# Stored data
────
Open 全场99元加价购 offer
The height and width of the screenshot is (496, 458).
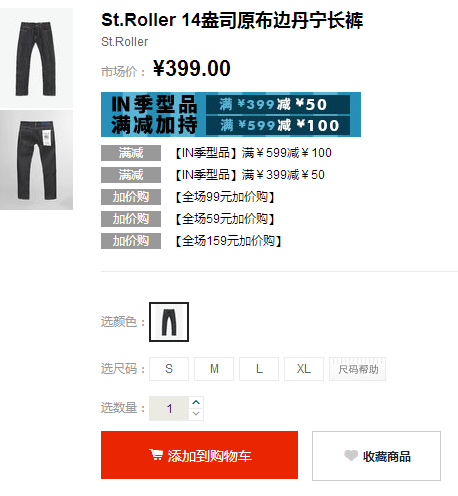pos(225,197)
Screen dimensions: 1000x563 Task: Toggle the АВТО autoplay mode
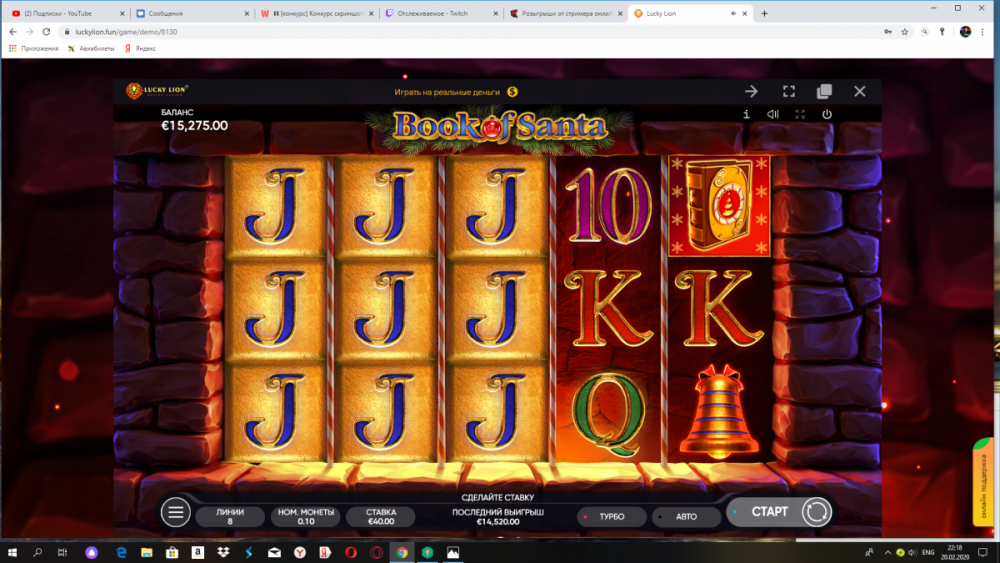point(686,516)
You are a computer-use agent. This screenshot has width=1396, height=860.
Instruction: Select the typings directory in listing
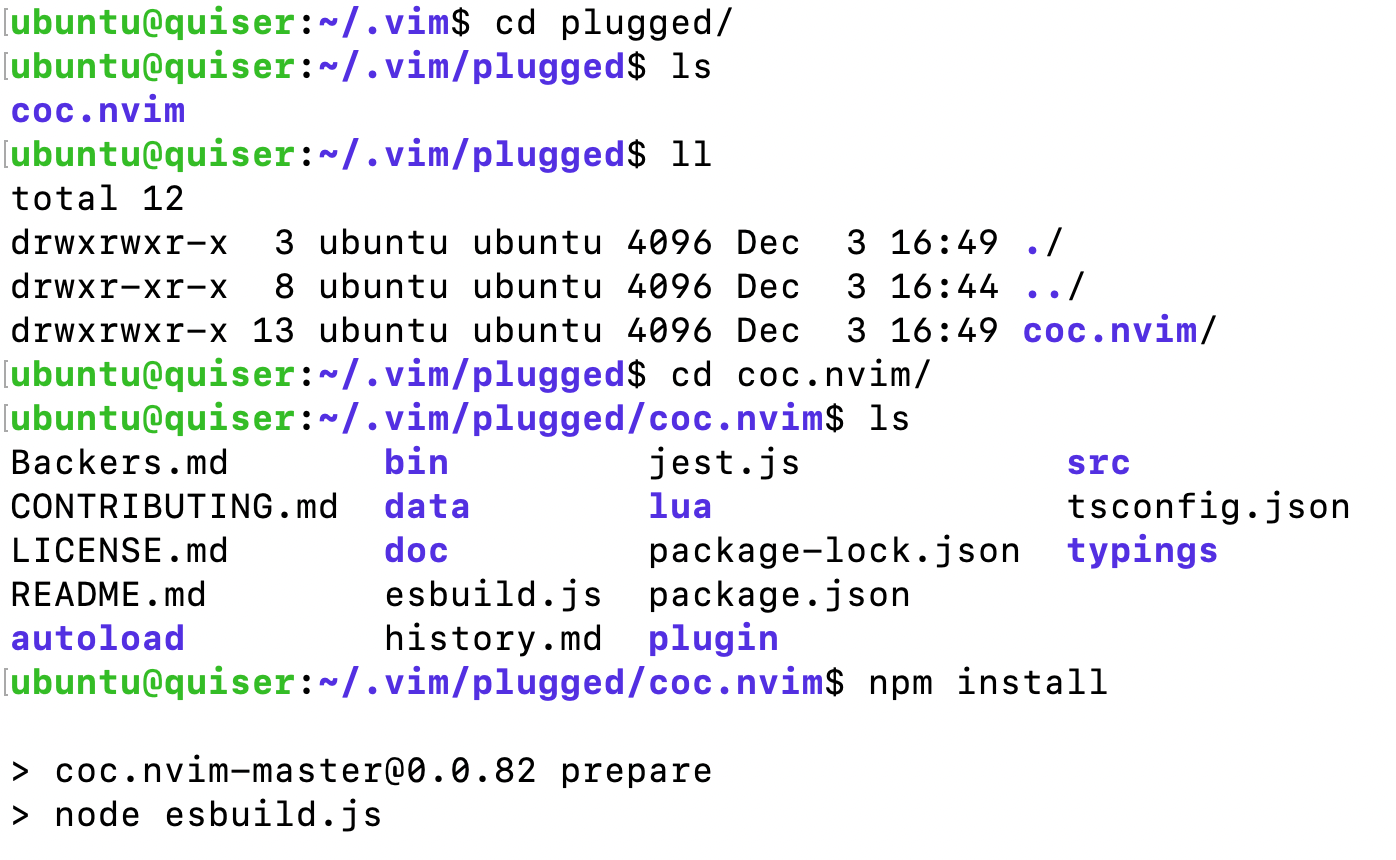coord(1142,551)

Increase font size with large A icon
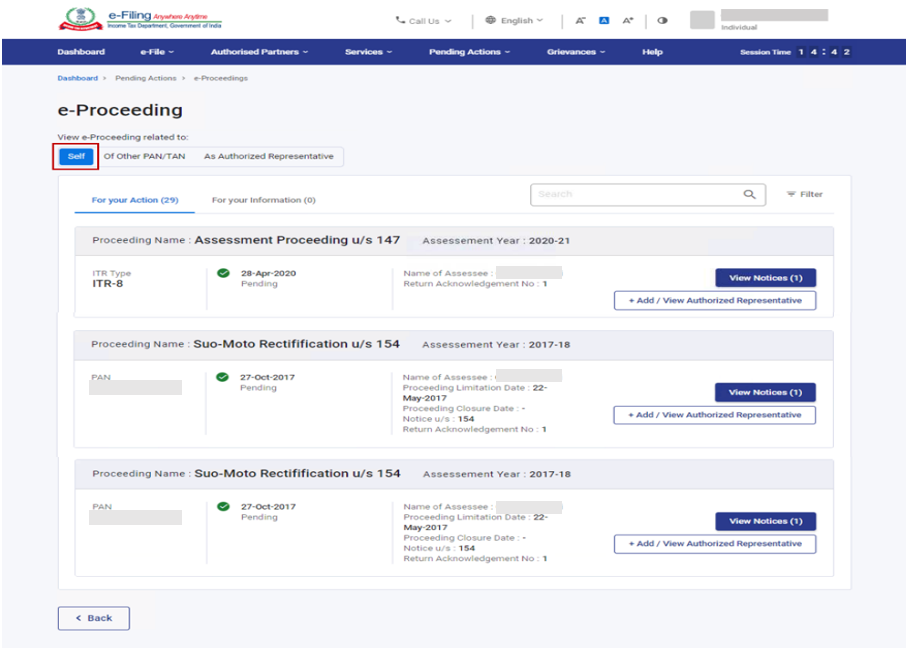coord(627,21)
────
# Required work
Pictures aside, give the data again exactly as it appears.

# Problem solution
Open 全场99元加价购 offer
The height and width of the screenshot is (496, 458).
pos(225,197)
Screen dimensions: 1000x563 Task: Toggle the АВТО autoplay mode
point(686,516)
You are a computer-use agent. This screenshot has width=1396, height=860.
Instruction: Select the typings directory in listing
coord(1142,551)

Increase font size with large A icon
coord(627,21)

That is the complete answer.